地中海の中央部、シチリア島とアフリカ大陸の間に浮かぶ5つの島々からなるマルタ共和国。その首都ヴァレッタは、「マルタストーン」とも呼ばれる蜂蜜色の石灰岩で造られた建築物が建ち並び、「ガラリア」という突き出たバルコニーが特徴の家々が建ち並びます。このヴァレッタは、「ルネサンスの理想都市」といわれ、街全体が世界遺産に登録されている美しくも堅固な要塞都市です。

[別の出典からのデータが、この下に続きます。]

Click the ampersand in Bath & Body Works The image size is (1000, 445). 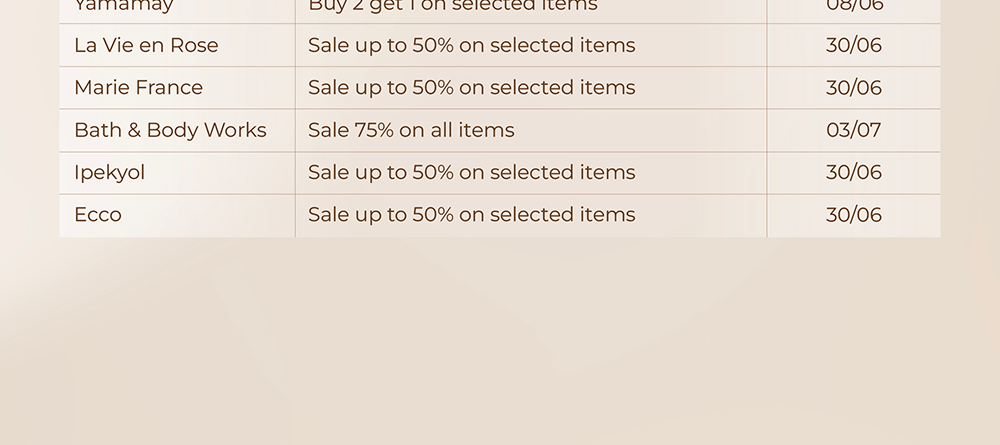(134, 130)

遡ること16世紀、マルタ島はイスラムからヨーロッパを守る砦でした。そのマルタ島に1565年、イスラムの大国・オスマン帝国が5万の大軍を率いて押し寄せました。後に「グレートシージ(大包囲)」と呼ばれる戦いです。守るは9千の聖ヨハネ騎士団。激戦の末に島を守り抜いた騎士団には、ヨーロッパ中から莫大な寄付が集まり、騎士団長はより堅固な要塞都市の建設に着手しました。街の周囲には深い堀が掘られ、大砲の砲弾に耐える分厚い土塁が築かれ、道路は騎士たちが直ちに沿岸に駆けつけられるよう碁盤の目状に整備されたのです。そして、騎士団長ジャン・パリゾ・ド・ラ・ヴァレットの名にちなみ、街はヴァレッタと命名されました。この街の中心に建つ聖ヨハネ大聖堂に入ると、色とりどりの大理石が床一面に敷き詰められています。それは400にも及ぶ騎士たちの墓碑であり、ヨーロッパを守るために奮闘した、騎士団の栄光のモニュメントなのです。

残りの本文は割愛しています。